愛美は板に目を凝らして二人を確認すると、

「確かに…見えたけど…、外からは壊せそうもないね…。」と落胆した声で伝える。

遅れて紗夜も合流し、

「そうですね…見た限りでは、ひびどころか…傷一つありません…。」

それに対して法子は、

「外から破壊してしまったら、二度と戻ってこれないみたいね…。」

と、半ば自分の発言に自信を持てずに話す。

訝しげに思った紗夜は、

「法子さん…。今気づいたのですけど、何故この板の名前や特徴を知っているのですか…?」

「私にもわからないわ…。なんて言えばいいのかしら…。知らない知識のはずなのに、頭の中に浮かんでくるのよ。」

と、困った顔で答えた。

久美は、腕を組み少し考えた後で、

「なるほど…。多分、のっこが持っているカードがハイプリーステスだからじゃないかしら?」

「そっかぁ!確かに、『知識』のカードだもんね…。」

と、愛美も久美の意見に同意する。法子はそれを聞き、もしかしたら二人を助ける方法がないか考えていると、急に頭に浮かんできたものをみんなに伝えるように声にした。

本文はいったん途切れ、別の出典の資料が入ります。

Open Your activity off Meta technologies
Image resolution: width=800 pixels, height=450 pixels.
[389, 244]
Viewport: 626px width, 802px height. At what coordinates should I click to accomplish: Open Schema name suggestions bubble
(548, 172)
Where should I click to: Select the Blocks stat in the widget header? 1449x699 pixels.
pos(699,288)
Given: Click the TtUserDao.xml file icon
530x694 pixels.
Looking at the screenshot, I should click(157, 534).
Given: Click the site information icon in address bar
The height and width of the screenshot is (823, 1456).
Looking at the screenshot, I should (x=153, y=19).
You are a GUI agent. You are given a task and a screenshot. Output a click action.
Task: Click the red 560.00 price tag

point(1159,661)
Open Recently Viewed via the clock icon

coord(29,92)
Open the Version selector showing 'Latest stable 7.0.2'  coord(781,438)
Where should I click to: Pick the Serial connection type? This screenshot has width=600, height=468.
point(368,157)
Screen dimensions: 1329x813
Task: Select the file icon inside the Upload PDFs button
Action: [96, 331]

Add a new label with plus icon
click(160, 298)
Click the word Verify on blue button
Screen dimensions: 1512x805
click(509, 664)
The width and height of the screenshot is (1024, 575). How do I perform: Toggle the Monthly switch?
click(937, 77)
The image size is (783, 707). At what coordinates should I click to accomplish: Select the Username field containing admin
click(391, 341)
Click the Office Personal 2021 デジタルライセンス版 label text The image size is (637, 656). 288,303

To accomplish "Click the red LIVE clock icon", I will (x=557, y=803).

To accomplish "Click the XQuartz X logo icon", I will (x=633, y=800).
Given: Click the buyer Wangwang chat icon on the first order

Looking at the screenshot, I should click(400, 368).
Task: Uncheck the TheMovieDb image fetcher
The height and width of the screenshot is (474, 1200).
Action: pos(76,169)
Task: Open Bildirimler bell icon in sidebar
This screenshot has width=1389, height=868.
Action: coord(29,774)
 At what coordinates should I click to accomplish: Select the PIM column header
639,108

「注意しなきゃいけないことが2つあるわ。1つは、さっき言ったように外側から壊せないこと。2つ目は…。」

急に言葉を切ると、法子は叫ぶ。

「みんな伏せて!」

それを聞いて、みんなが伏せると、無数の黒い物体が石版に向かうように頭上を通り過ぎる。

「今のは、なに!?」

久美は法子に尋ねると、

「バルティアリスはああやって、外の世界の情報を吸収しているの。」

「二つ目の注意は、今のものに当たらないようにすることですね…?」

通り過ぎたのを確認して、紗夜は法子に確認する。

「そう。私たちの情報が足りなければ、教授たちが違う世界だと気づくかもしれないから…。」

法子は説明も含めて肯定する。

「ということは、叩き落とすなりして…吸収させなければ、気づく確率は上がるのか?」

訪ねる陽に、愛美は反論する。

「でも…どうやって?当たっちゃいけない上に、道具も何もないんだよ?魔法とか、技が使えるってわけじゃないし…。」「法子さん。もしかしたら、あるのではないですか?あかりさんには『創造』の、法子さんには『知識』の力があるように…私達にもカードの力が…。」

「自分達の力に気づいたようですね…。」

いきなり、みんなの頭に直接響くように声が聞こえる。


「貴女達の持っているカードを強く思い浮かべるのです…。」

優しい、暖かく凛とした声に従い、みんなは目を閉じてそれぞれのカードを思い浮かべていく。


「紡ぎなさい…。『解放』の言葉を…。」


みんなは声を合わせたかのように、頭によぎった言葉を紡いだ。

「カルドゥ・インハルト・ファゾン!」

みんなは、それぞれに暖かい気持ちと、力がみなぎっていくのを感じた。